== Information shown ==

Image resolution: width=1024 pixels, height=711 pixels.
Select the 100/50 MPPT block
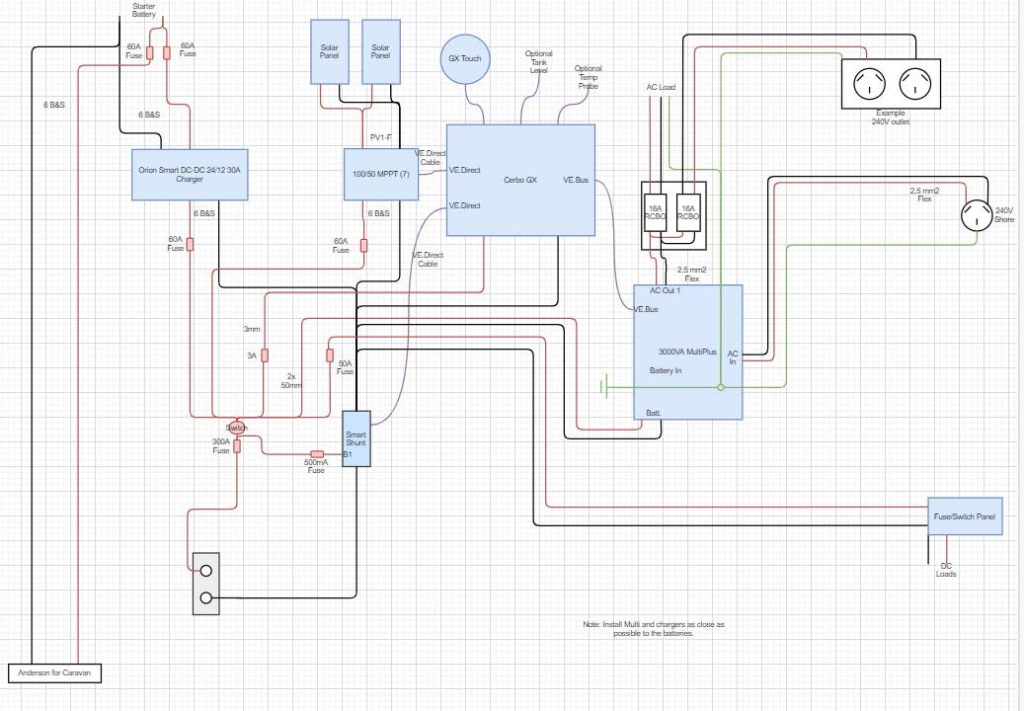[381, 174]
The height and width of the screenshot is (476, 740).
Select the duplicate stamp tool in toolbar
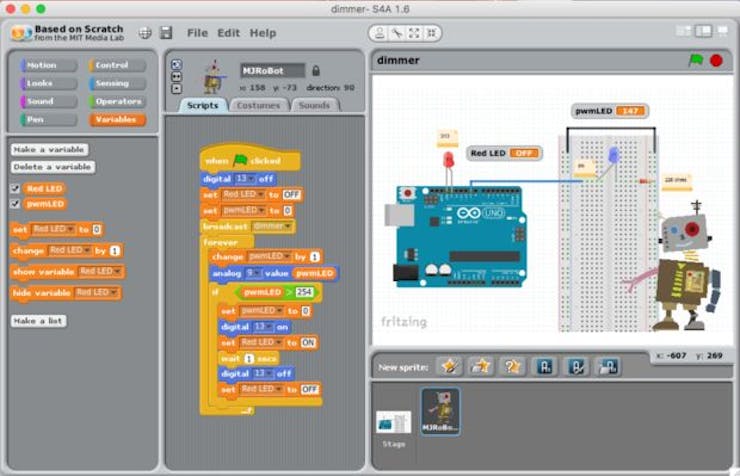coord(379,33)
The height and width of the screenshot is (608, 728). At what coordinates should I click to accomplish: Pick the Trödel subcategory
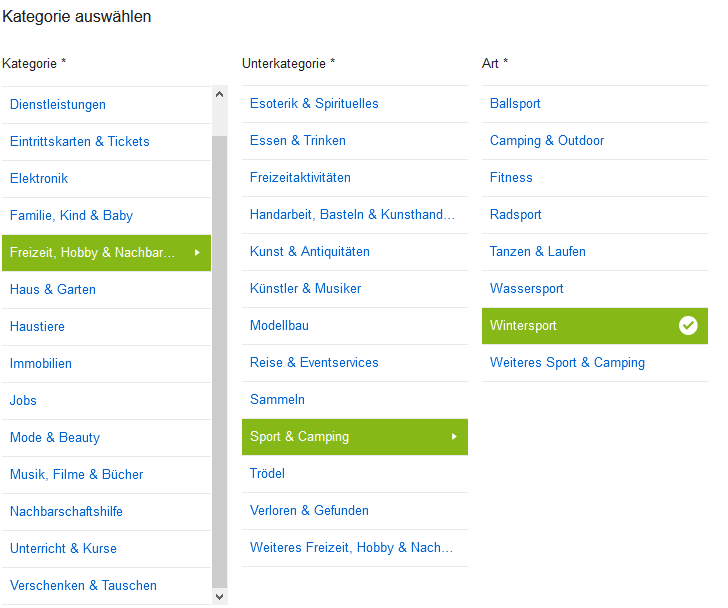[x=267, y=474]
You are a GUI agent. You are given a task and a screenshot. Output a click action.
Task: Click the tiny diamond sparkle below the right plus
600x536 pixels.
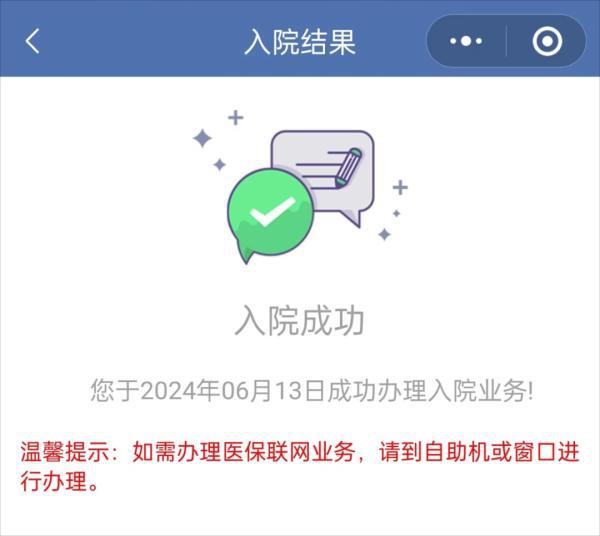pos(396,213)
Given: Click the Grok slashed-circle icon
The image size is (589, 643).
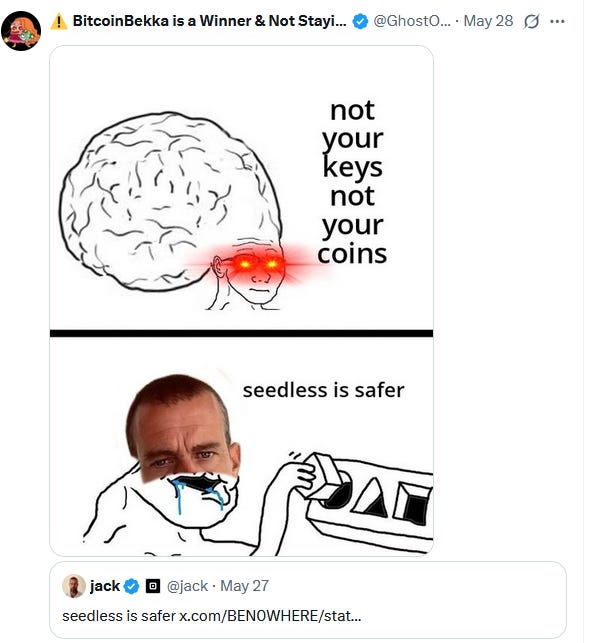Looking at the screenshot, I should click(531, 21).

---

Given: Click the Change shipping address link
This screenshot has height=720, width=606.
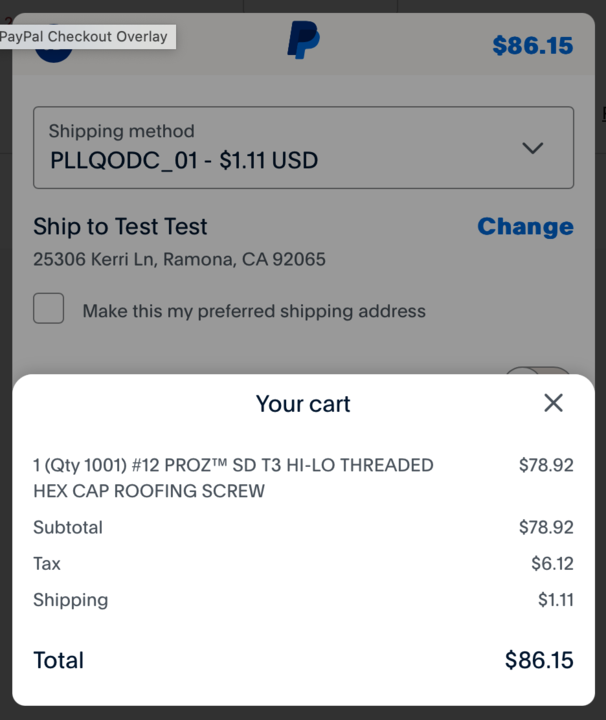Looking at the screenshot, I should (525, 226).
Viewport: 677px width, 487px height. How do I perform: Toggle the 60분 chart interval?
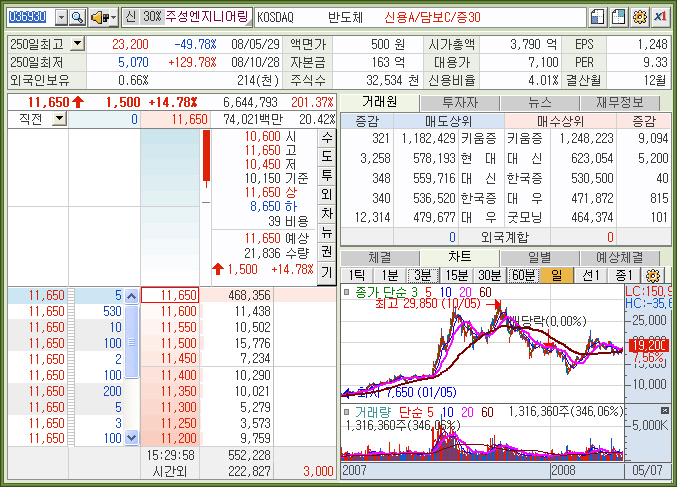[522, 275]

== Your instructions ==
In the entries above, find the line that contains "Select the duplicate stamp tool in toolbar" and the line that contains "Task: Click the". Reproduce exactly those two lines and every line between them, but not the pictures.

== Exercise output ==
Select the duplicate stamp tool in toolbar
coord(379,33)
The height and width of the screenshot is (608, 728). At what coordinates should I click to accomplish: Pick the Trödel subcategory
[x=267, y=474]
You are a GUI agent. You are given a task and a screenshot. Output a click action.
Task: Click the tiny diamond sparkle below the right plus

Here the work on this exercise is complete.